[Data records]

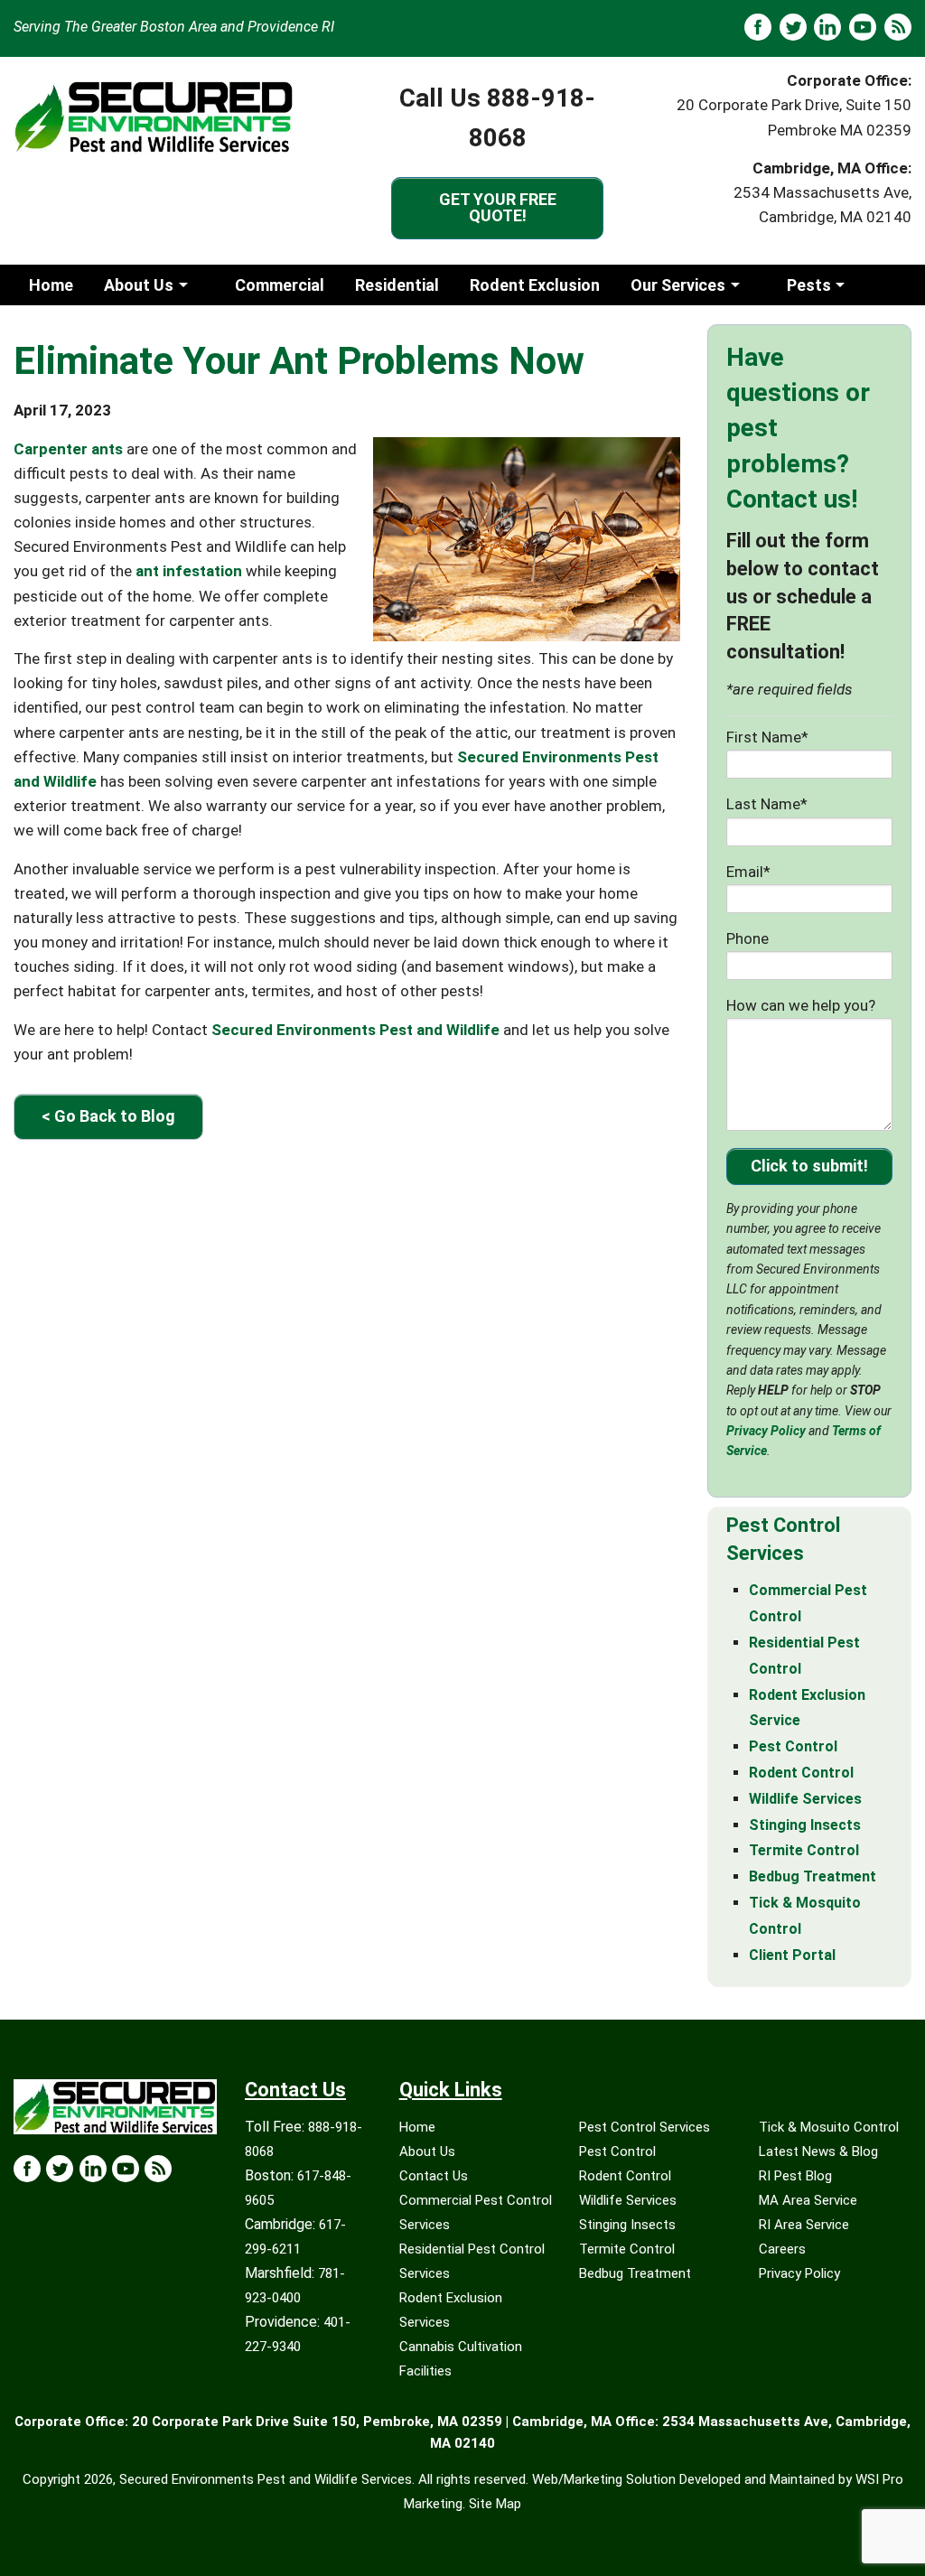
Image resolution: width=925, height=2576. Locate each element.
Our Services (678, 284)
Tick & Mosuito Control (829, 2127)
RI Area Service (804, 2225)
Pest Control (793, 1746)
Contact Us (433, 2176)
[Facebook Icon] (27, 2168)
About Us (138, 284)
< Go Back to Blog (108, 1115)
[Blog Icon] (158, 2168)
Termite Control (804, 1850)
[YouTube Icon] (125, 2168)
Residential (397, 284)
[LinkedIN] (827, 27)
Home (51, 284)
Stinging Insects (805, 1825)
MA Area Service (808, 2200)
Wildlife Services (805, 1798)
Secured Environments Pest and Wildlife (355, 1030)
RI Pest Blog (795, 2176)
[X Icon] (59, 2168)
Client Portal (792, 1955)
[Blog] (897, 27)
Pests (809, 284)
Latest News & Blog (818, 2151)
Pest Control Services (644, 2127)
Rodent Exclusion (535, 284)
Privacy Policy (766, 1430)
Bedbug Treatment (812, 1876)
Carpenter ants (68, 449)
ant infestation (188, 571)
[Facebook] (757, 27)
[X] (793, 27)
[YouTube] (862, 27)
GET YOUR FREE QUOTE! (497, 207)
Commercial (279, 284)
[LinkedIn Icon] (93, 2168)
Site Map (495, 2504)
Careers (782, 2249)
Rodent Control (801, 1772)
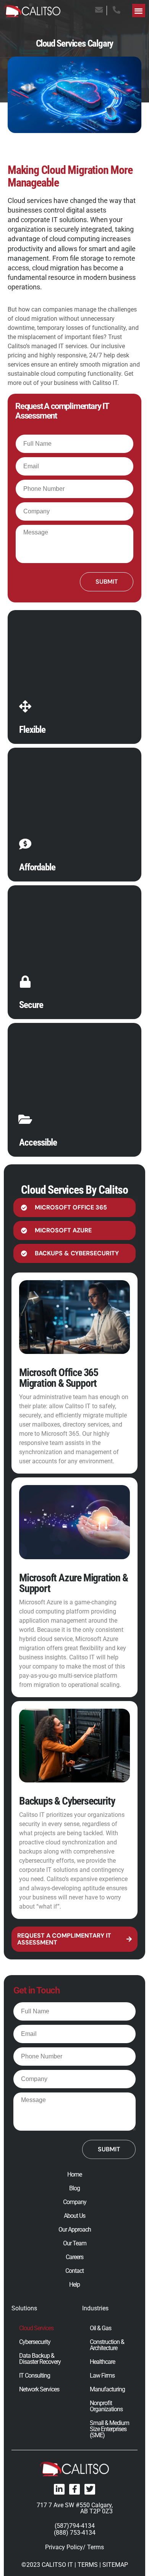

▶ [What you have to do]
Transcribe the records above exactly, leaving out every picture.

▶ [Response below]
Image resolution: width=925, height=2576. Locate each element.
Our Services (678, 284)
Tick & Mosuito Control (829, 2127)
RI Area Service (804, 2225)
Pest Control (793, 1746)
Contact Us (433, 2176)
[Facebook Icon] (27, 2168)
About Us (138, 284)
< Go Back to Blog (108, 1115)
[Blog Icon] (158, 2168)
Termite Control (804, 1850)
[YouTube Icon] (125, 2168)
Residential (397, 284)
[LinkedIN] (827, 27)
Home (51, 284)
Stinging Insects (805, 1825)
MA Area Service (808, 2200)
Wildlife Services (805, 1798)
Secured Environments Pest and Wildlife (355, 1030)
RI Pest Blog (795, 2176)
[X Icon] (59, 2168)
Client Portal (792, 1955)
[Blog] (897, 27)
Pests (809, 284)
Latest News & Blog (818, 2151)
Pest Control Services (644, 2127)
Rodent Exclusion (535, 284)
Privacy Policy (766, 1430)
Bedbug Treatment (812, 1876)
Carpenter ants (68, 449)
ant infestation (188, 571)
[Facebook] (757, 27)
[X] (793, 27)
[YouTube] (862, 27)
GET YOUR FREE QUOTE! (497, 207)
Commercial (279, 284)
[LinkedIn Icon] (93, 2168)
Site Map (495, 2504)
Careers (782, 2249)
Rodent Control (801, 1772)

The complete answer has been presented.